Sunshine, working on She’s the First, tweeting, finishing a project, starting a new one, and keeping fresh, new, fun ideas running through the pipeline!

What do you like to do outside of your work?

Sleep. And read great books when I’m in transit.

Which of this year’s Glamour WOTY award winners would you most like to meet and why?

President Ellen Johnson Sirleaf, the first woman President in all of Africa, who leads Liberia, because I’ve been to Liberia twice and the country’s tragic past and bright future are very near and dear to my heart.

What was your favorite part of Glamour’s WOTY Awards?

The heartfelt speech by Dr. Hawa Abdi, the standing ovation she and her daughters received, and the emotional video that showed their work in Somalia. Their segment stripped the event of its celebrity for a moment and brought us into the core of what it means to stand up for what you believe it, think selflessly, and be fearless.

What did you wear to Glamour’s WOTY Awards?

A black and white ombre Betsey Johnson dress (my favorite designer).

Who did you bring as your guest to Glamour’s WOTY Awards?

My mom, Cheryl Tibbetts.

Who do you think should win a Glamour WOTY Award next year?
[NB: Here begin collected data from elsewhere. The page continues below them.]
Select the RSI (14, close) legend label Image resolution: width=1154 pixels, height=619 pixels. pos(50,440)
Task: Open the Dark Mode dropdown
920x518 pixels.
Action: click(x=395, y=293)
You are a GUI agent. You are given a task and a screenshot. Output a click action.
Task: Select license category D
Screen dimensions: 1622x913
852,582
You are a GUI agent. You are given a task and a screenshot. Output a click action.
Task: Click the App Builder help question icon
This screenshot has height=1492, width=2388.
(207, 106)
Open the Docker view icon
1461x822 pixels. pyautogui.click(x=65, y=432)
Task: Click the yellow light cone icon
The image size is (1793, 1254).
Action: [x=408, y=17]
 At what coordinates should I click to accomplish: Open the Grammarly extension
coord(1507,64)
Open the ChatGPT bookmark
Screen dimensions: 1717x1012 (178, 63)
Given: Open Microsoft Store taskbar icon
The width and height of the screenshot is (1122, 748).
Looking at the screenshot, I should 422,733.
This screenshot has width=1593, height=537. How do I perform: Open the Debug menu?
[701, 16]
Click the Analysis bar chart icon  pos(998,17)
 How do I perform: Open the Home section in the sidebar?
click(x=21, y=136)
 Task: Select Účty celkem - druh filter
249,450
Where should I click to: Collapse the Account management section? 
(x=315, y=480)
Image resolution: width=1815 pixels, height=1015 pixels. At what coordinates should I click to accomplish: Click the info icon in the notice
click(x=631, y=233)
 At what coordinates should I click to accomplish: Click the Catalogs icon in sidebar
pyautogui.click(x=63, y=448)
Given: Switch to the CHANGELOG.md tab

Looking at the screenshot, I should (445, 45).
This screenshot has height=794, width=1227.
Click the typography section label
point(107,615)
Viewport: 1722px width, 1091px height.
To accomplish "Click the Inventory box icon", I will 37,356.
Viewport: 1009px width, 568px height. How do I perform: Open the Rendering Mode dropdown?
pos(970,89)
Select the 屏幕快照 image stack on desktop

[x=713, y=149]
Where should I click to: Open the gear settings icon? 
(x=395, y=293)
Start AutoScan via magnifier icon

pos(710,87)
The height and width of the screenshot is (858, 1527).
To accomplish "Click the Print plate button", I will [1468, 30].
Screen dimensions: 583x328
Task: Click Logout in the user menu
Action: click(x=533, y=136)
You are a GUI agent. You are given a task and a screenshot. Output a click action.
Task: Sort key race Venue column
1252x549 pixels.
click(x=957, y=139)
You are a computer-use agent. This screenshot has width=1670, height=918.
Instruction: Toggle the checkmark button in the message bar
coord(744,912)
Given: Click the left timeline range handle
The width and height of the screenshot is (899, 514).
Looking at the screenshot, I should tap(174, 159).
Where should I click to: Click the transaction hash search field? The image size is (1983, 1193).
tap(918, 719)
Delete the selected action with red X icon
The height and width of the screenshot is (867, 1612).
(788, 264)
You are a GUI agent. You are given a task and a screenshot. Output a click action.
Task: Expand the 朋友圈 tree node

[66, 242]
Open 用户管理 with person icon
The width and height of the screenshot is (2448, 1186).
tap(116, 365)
Celebrity – Taylor Swift! ‘Real person’ – Maggie Doyne, who built the Kopila Valley Children’s Home and School in Nepal, which is part of the She’s the First network.

What is your favorite thing about Glamour magazine?

The pages are all style and substance, and the brand is seamlessly carried across print and online media.

What does “glamour” mean to you?

Loving who you are, what you do, and who you surround yourself with. When you have all that locked into place, I believe you have this glow about you that just attracts all the most amazing things in life, people and opportunities that you might not have found on your own, even if you were actively looking.

How does it feel to be honored as one of Glamour Magazine’s 20 young women who are already changing the world?

I feel like I have to work 10 times harder every day to be worthy!

What advice would you give to our college women readers?

Travel outside your comfort zone, see the world, never stop telling stories, and when you have an idea, just take the first step and start it. It doesn’t need to perfect, just do something and the rest will fall into place!

Cara Sprunk has been the Managing Editor of Her Campus since fall 2009. She is a 2010 graduate of Cornell University where she majored in American Studies with a concentration in cultural studies. At Cornell Cara served as the Assistant Editor of Red Letter Daze, the weekend supplement to the Cornell Daily Sun where she also wrote for the news and arts section and blogged about pop culture. In her free time Cara enjoys reading, shopping, going to the movies, exploring and writing.